One is that the human mind/consciousness does not “understand” negatives. Instead of hearing, to borrow from the quote, “Don’t get lost!” we hear only “get” and “lost”.
Or, to risk a bit of potty humor for an even clearer example, let me tell you about my new favorite TV commercial. A young dad is carrying his pre-school aged son rapidly toward the bathroom saying, “Don’t poop! Don’t poop! Don’t…Oh, no!”
They think they’re selling washing machines. We know the kid’s just hearing, “Poop! Poop!”
My Qigong friends would explain it a bit differently.
Where the attention goes, the energy flows.
Chopped is a good place to study this phenomenon. Contestant after contestant claiming, over and over again, with great passion, “I don’t want to lose!” when a more helpful perspective would be, “I want to win!”
If my old friend Steve Glenn were here, he’d encourage us to say to our anxious toddler, half way across your grandmother’s prized antique rug with a glass of milk, “Walk carefully. Keep your eyes where you want to be,” rather than the customary, “Don’t spill the milk!” unless, of course, we were longing to have that antique rug cleaned.
We’ve all done it. Where, we might wonder, are we doing it now? Where might we be lost?
I’ll bet you have some ideas!
Let’s use the resident herd of Newfoundlands for an example. They’re enthusiastic greeters, which is great, but I vastly prefer for them to keep all four feet on the floor while welcoming guests.
Every now and then, in a fit of delight, one of them might forget.

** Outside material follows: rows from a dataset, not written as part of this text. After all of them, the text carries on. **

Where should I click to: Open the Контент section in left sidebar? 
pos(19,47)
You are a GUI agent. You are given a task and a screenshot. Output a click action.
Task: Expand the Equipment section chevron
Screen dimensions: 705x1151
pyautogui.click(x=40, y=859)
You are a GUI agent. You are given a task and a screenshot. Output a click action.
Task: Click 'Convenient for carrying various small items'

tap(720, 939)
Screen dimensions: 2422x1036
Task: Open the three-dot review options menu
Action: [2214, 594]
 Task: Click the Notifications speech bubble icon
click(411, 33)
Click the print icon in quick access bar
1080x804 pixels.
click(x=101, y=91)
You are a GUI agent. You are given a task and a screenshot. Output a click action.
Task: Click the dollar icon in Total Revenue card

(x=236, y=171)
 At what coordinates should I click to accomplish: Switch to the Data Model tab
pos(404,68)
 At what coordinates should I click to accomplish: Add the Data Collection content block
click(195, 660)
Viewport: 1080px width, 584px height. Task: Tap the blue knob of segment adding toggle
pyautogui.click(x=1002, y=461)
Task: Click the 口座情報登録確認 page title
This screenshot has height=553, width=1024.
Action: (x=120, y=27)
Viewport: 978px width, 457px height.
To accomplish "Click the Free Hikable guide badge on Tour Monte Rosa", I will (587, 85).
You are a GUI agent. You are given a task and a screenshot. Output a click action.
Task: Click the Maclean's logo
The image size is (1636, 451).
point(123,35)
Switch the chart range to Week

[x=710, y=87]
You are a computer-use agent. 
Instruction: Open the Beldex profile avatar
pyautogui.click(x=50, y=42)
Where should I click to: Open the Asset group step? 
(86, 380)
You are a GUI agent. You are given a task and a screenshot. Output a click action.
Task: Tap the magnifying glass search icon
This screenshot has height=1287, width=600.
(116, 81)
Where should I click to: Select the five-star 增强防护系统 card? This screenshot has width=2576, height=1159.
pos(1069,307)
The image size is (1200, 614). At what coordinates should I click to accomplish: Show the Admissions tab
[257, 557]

My job is to avoid the very tempting, “Don’t jump!” and rely instead on, “Sit!” which is a word they do know and it tells them, in a positive sense, what to do in the moment.
Far from just language games, “Sit!” has a much higher likelihood of ensuring the safety and comfort of the greet-ee.
(There is probably a truth-in-advertising law somewhere which obligates me to admit that some of us are still working on this, and few things are absolute!)
I have some thoughts about what to do with all this insight.
Instead of caving in to a fear of failure, consider adopting the notion that life is for learning.
Give up on perfect. As soon as possible. Just experiment, five or ten minutes at a time, with a different goal.
Celebrate progress. Possibly with your favorite music and a dance party!
Claim what you need. Or want. You’ll already be a step closer!
I know. This isn’t the way you learned most of this stuff. It’s not the way I learned it either. Until I started learning some new things.
The greatest part of all this is that you don’t have to have it all down pat before you can start helping others learn, too. Grandkids. Dogs. Partners. Possibly even politicians.
And the best way to teach is to do.
Eyes on the prize!
I can’t guarantee immediate gratification. (My magic wand isn’t rated for that!) And progress is often messy and indirect. But “…it beats,” as my old friend Puddleglum would say, in perhaps the best example of all, the old way, “all hollow.”
That’s a lot!
Thanks to Puddleglum for making a special appearance from deep in the magical land of Pinterest, just for us. (I really need to find out how this works!)